Complete warnings and contraindications are not available in this data package. Please refer to the approved package insert for full safety information before clinical use.
Conclusion and Next Steps
Decision: Proceed with Guardrails
Rationale: At least one completed Phase 3 trial (NCT03252925, n=170) and one completed Phase 2 RCT (NCT03636932, n=40) directly support NAC in thrombotic disease subtypes, with a mechanistic basis — VWF disulfide bond cleavage — that is both specific and experimentally validated at multiple levels from in vitro to clinical.

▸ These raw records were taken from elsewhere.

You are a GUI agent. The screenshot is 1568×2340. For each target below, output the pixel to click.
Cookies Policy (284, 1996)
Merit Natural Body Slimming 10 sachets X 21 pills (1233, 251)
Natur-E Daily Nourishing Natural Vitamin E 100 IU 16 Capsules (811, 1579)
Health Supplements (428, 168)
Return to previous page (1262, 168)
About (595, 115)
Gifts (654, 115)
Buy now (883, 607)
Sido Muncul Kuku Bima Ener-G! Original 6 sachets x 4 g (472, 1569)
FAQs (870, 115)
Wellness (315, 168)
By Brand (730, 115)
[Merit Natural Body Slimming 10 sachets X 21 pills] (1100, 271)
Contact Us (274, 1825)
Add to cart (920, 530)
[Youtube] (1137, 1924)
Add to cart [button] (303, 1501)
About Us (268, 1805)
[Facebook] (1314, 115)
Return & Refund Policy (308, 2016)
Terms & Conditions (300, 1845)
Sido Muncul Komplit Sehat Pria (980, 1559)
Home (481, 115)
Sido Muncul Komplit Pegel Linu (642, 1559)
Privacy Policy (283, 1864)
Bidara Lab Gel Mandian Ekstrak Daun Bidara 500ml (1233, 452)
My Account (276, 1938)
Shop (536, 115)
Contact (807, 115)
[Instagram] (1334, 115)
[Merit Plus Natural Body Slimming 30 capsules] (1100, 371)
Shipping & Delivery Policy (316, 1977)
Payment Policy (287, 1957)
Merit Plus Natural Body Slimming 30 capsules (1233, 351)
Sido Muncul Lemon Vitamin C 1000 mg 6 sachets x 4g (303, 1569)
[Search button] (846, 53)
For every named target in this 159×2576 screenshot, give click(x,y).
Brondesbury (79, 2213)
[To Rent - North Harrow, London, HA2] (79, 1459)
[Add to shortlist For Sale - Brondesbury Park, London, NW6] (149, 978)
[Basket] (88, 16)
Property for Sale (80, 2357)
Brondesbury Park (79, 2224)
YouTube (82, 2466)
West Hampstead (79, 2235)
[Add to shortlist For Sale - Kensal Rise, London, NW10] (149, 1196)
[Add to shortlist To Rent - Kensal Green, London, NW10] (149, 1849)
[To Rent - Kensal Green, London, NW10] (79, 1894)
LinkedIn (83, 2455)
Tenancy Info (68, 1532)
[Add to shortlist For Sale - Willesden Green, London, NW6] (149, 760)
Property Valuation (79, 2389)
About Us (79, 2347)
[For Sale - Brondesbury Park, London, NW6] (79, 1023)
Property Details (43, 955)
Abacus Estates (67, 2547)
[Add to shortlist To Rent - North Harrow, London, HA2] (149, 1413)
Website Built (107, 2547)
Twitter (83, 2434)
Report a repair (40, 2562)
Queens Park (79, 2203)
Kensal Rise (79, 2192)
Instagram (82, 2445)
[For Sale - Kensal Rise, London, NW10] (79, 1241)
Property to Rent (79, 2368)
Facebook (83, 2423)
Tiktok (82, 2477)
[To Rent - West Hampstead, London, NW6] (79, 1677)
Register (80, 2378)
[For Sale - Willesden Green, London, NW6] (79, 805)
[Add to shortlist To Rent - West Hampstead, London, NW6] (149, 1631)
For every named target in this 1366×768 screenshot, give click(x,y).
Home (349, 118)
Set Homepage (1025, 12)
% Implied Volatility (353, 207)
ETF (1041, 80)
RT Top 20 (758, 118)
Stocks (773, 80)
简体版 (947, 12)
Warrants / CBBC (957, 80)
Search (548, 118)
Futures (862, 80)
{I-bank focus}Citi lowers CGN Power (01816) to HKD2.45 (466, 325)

The 99.96% TxGNN prediction score, combined with L1 evidence grade, provides sufficient confidence to advance under structured monitoring conditions.
To proceed, the following is needed:
- Obtain the complete NAC package insert from CDSCO or reference regulatory agencies to fill the data gap on formal warnings and contraindications
- Narrow the therapeutic scope to evidence-supported subtypes: current data is strongest for TMA-spectrum disorders (TTP, TA-TMA, CKD-related thrombotic phenotype) rather than all thrombotic diseases broadly
- Follow up on the status of NCT05907486 (Phase 3, n=260; status listed as Unknown) to determine whether that large-scale dataset is accessible
- Evaluate import/registration pathway for NAC in India given its complete absence from the current market, and assess whether IV-grade NAC formulations can be reliably sourced
- Define a monitoring protocol covering coagulation parameters, renal function, and VWF levels for any prospective clinical application in Indian patient populations
Disclaimer
This content is for research purposes only and does not constitute medical advice. Clinical validation is required before any clinical application.